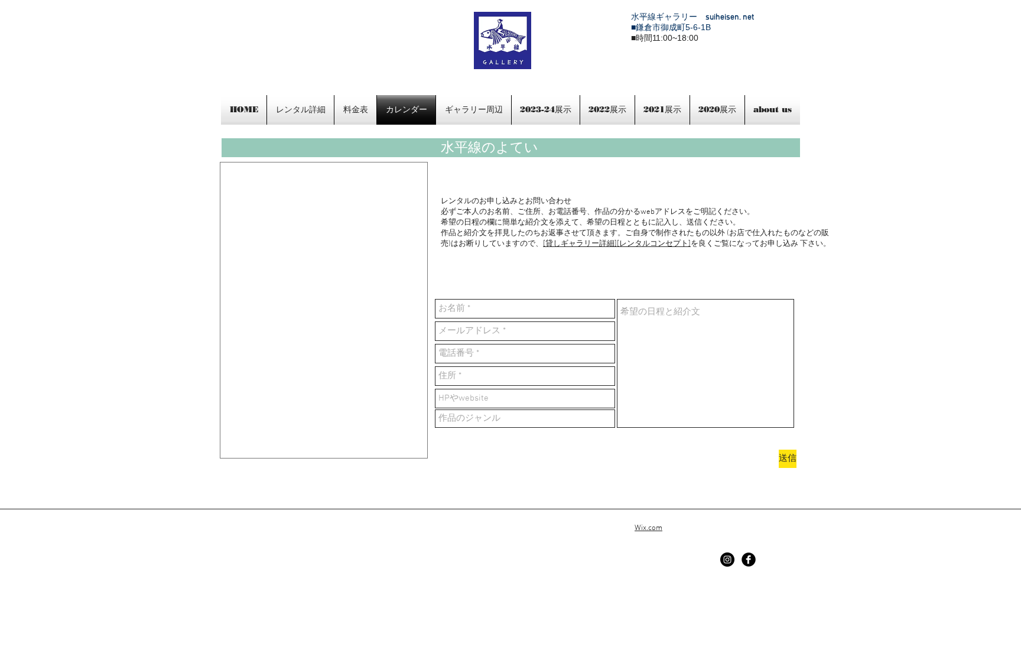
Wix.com (648, 528)
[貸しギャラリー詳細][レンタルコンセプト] (617, 244)
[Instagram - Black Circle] (727, 559)
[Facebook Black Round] (749, 559)
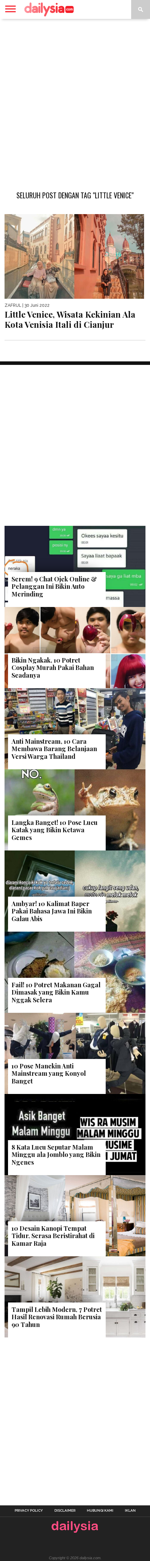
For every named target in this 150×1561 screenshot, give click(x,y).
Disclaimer (64, 1510)
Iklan (130, 1510)
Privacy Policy (29, 1510)
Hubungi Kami (100, 1510)
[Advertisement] (75, 101)
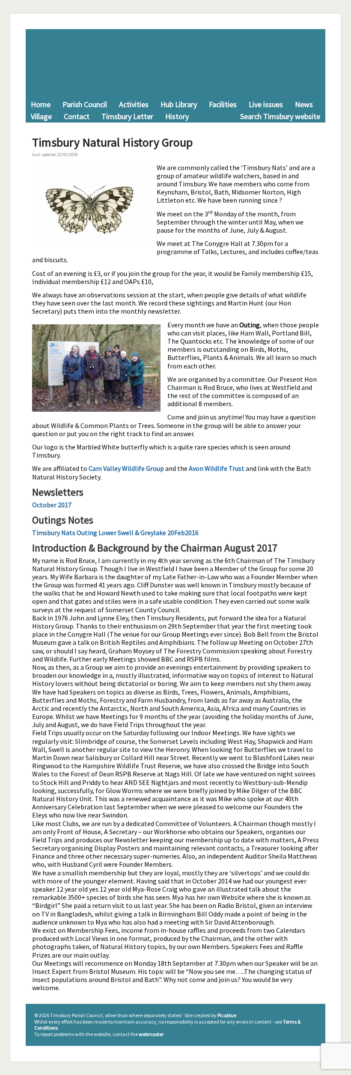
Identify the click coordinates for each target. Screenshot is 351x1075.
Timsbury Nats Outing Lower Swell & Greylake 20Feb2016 (115, 532)
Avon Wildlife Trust (216, 468)
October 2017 (51, 504)
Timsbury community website (175, 64)
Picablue (226, 1015)
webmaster (151, 1034)
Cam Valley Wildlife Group (126, 468)
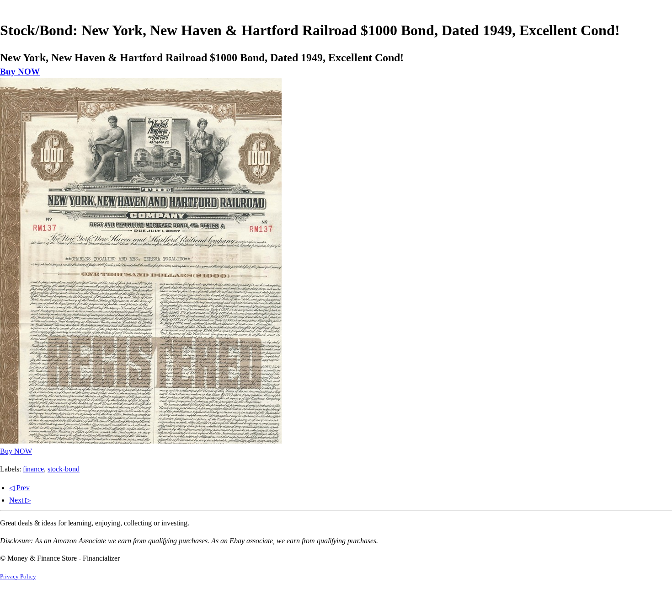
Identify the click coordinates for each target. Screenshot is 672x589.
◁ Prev (19, 488)
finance (33, 469)
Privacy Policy (18, 576)
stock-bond (64, 469)
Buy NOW (20, 71)
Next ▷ (20, 500)
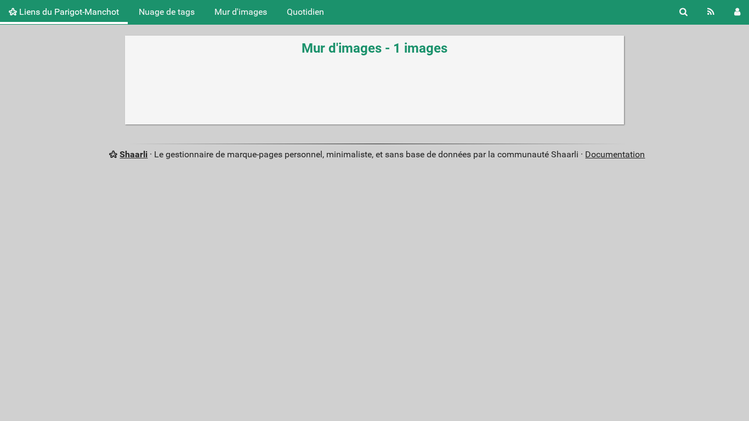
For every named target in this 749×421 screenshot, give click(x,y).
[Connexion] (737, 12)
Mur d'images (240, 12)
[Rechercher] (683, 12)
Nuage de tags (167, 12)
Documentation (615, 154)
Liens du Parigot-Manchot (68, 12)
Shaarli (133, 154)
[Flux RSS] (711, 12)
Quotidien (305, 12)
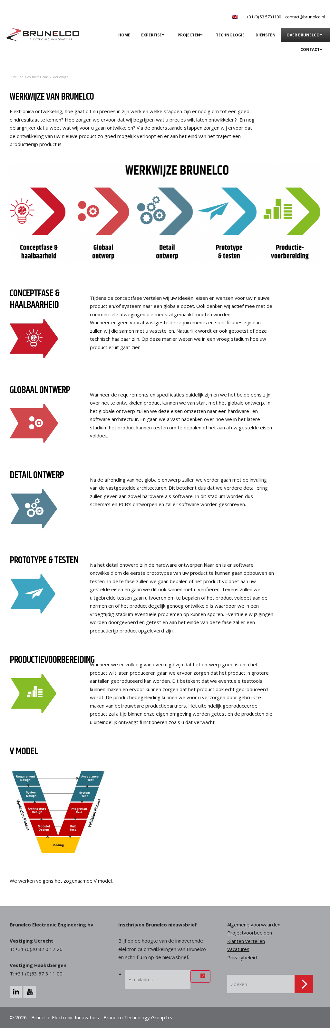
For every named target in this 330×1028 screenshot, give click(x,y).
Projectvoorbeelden (249, 932)
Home (44, 77)
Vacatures (238, 949)
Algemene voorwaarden (253, 924)
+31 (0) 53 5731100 (264, 17)
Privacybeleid (242, 957)
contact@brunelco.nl (305, 17)
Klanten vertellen (246, 941)
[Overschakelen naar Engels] (234, 17)
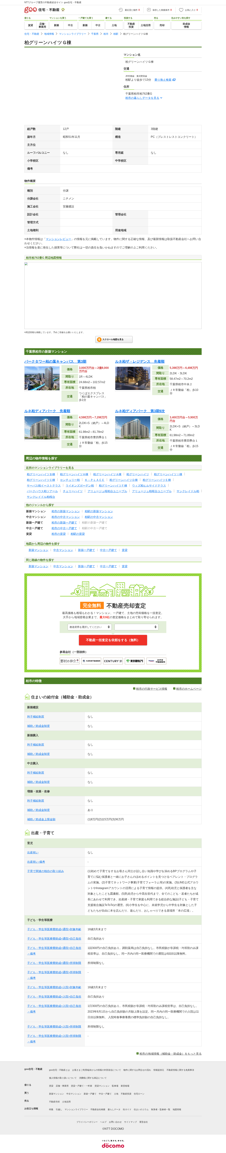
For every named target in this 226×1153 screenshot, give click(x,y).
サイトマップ (130, 1122)
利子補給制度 (35, 716)
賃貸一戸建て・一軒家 (81, 1086)
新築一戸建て (90, 1094)
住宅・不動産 (31, 33)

#####

# PROBLEM TO WORK ON
Show each line of the items above that contains the string "this". Treat uppercase and lowercase as different.

# COMPLETE ANSWER
For every named target in this 150×1561 screenshot, give click(x,y).
For every named target in this 749×421 screenshot, give click(x,y).
For every named target in this 330×1028 screenshot, give click(x,y).
For every named target in this 226×1153 screenshot, give click(x,y).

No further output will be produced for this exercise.